(Collected data entries)
·····

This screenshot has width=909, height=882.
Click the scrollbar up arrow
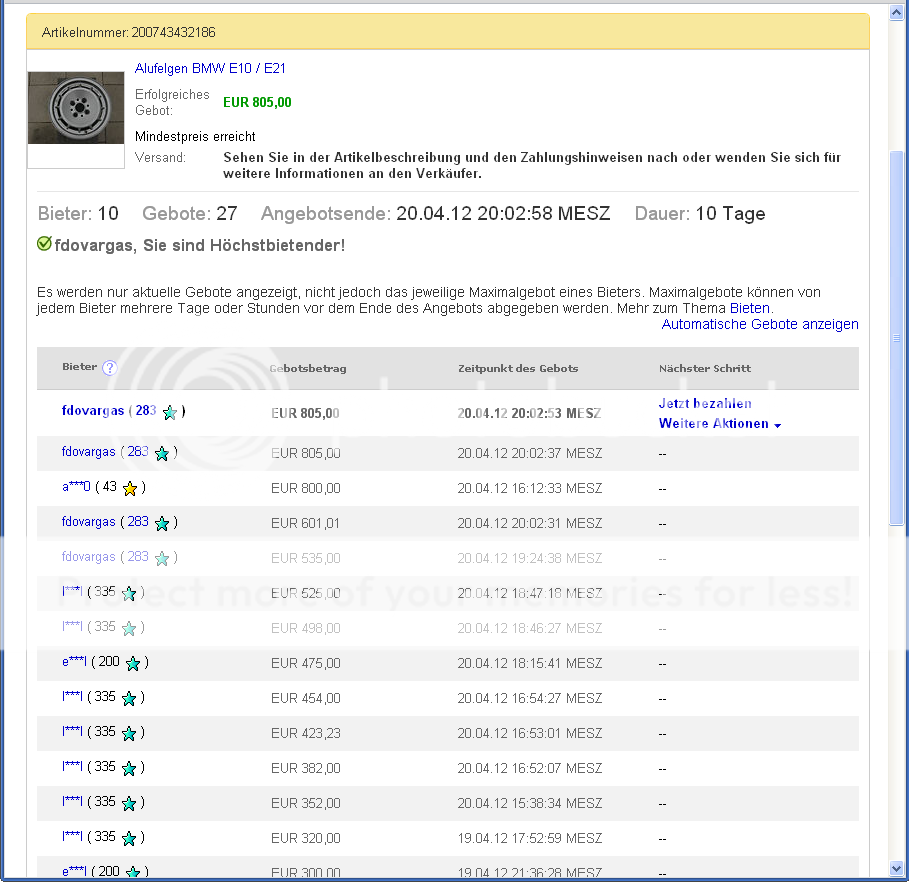tap(897, 12)
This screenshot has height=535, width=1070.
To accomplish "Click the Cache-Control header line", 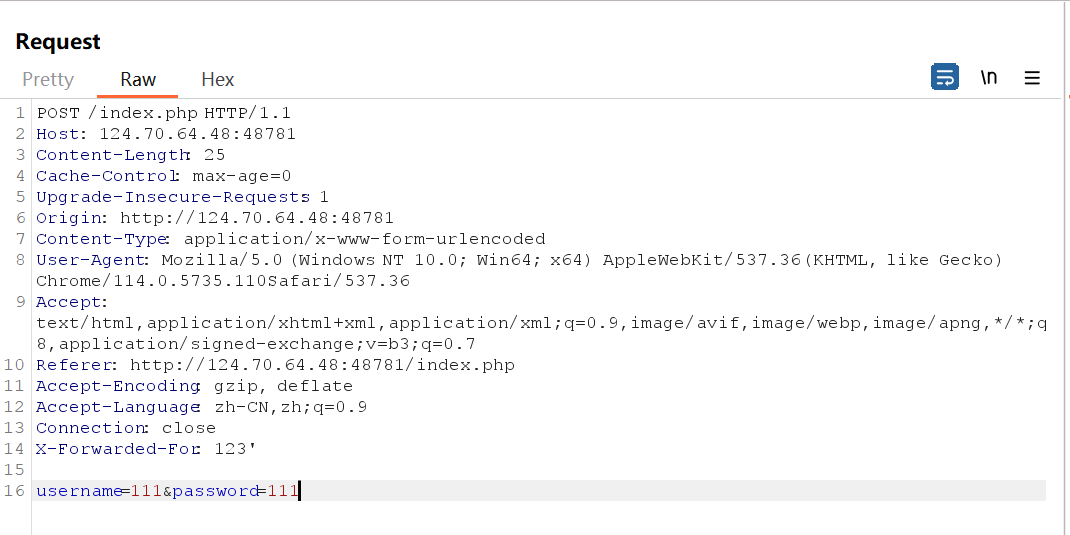I will click(163, 176).
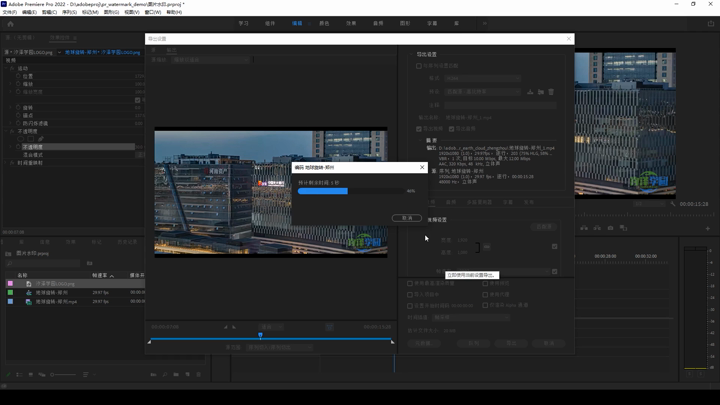Select 沙漠学园LOGO.png in project panel
The width and height of the screenshot is (720, 405).
point(55,283)
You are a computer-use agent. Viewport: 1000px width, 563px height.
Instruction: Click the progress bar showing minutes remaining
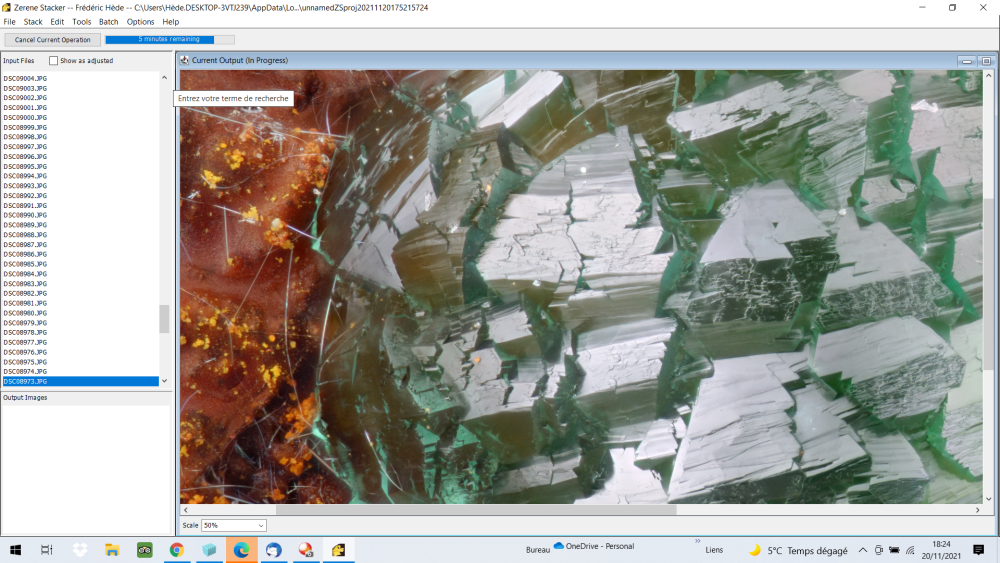tap(169, 40)
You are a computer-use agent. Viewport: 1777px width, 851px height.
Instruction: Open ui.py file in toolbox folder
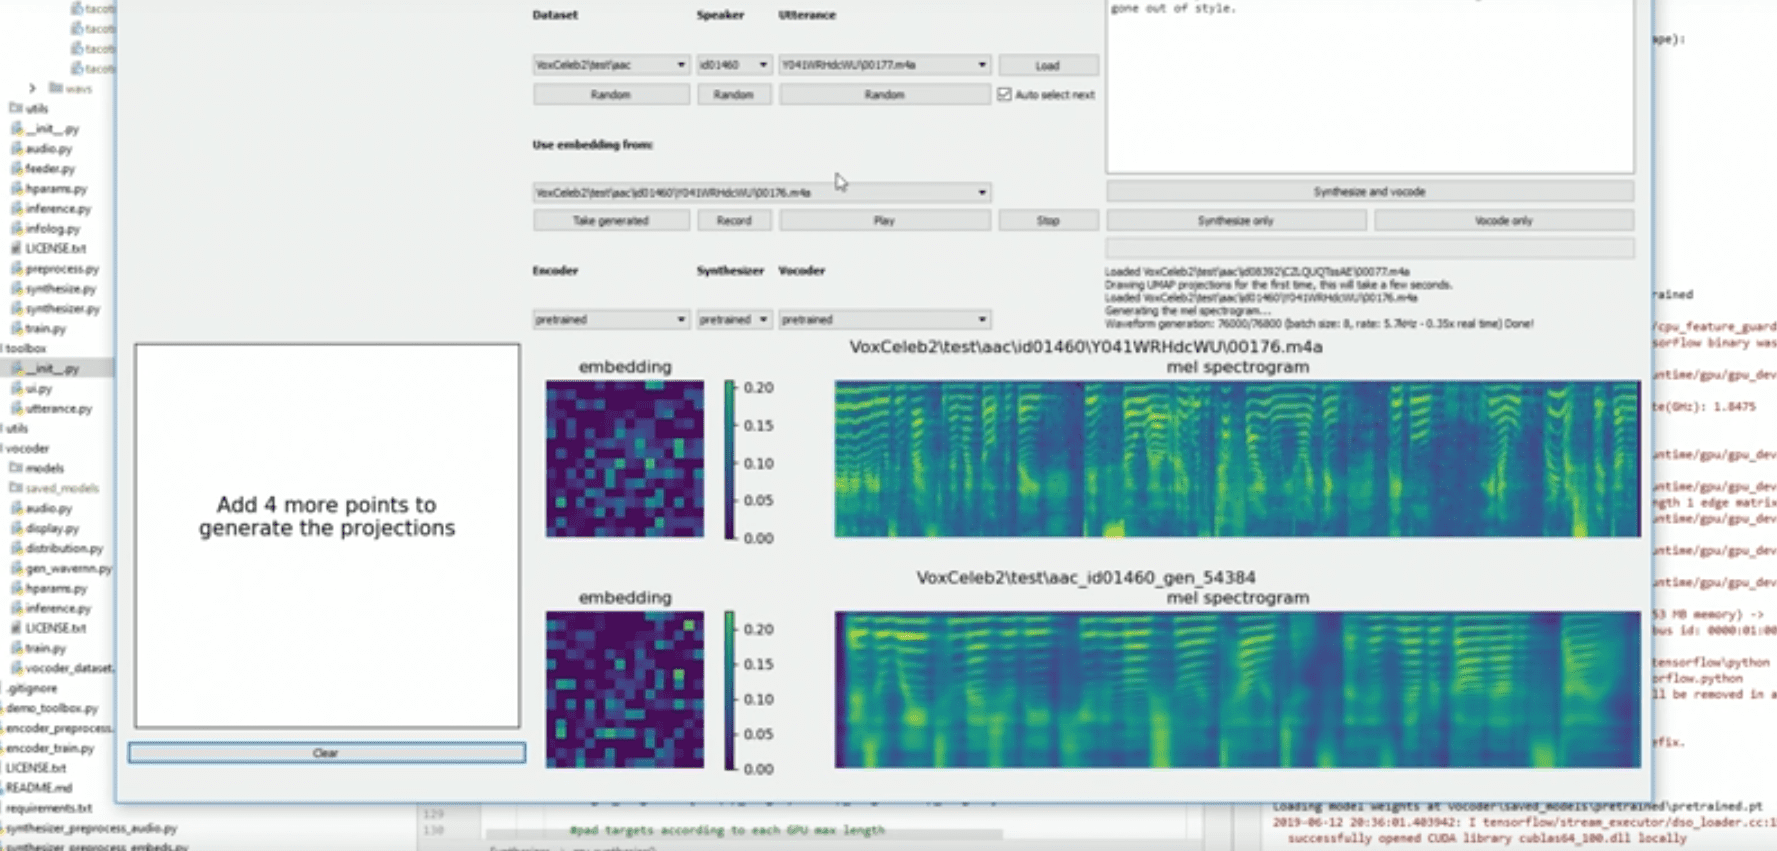pos(39,388)
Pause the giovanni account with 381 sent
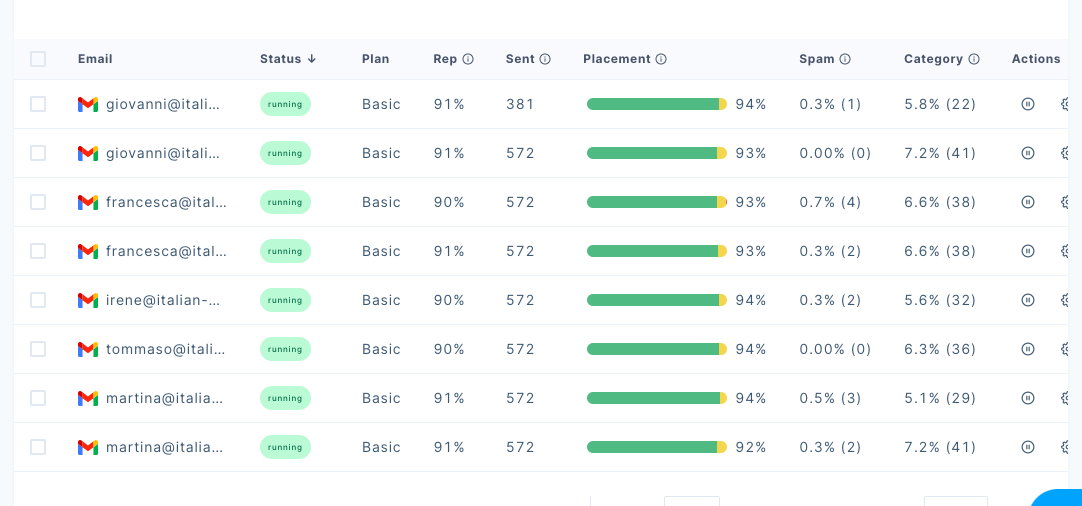Screen dimensions: 1082x506 click(1027, 104)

·····

_Try it_: When the line containing "You are a computer-use agent. Viewport: 1000px" has been located, retype it and each line after it through the end of the records, excluding the pictures and adding nothing else.

_The answer_:
You are a computer-use agent. Viewport: 1000px width, 563px height.
Instruction: Click the progress bar showing minutes remaining
tap(169, 40)
You are a computer-use agent. Viewport: 1777px width, 851px height.
Instruction: Open ui.py file in toolbox folder
pos(39,388)
Pause the giovanni account with 381 sent
Screen dimensions: 1082x506 click(1027, 104)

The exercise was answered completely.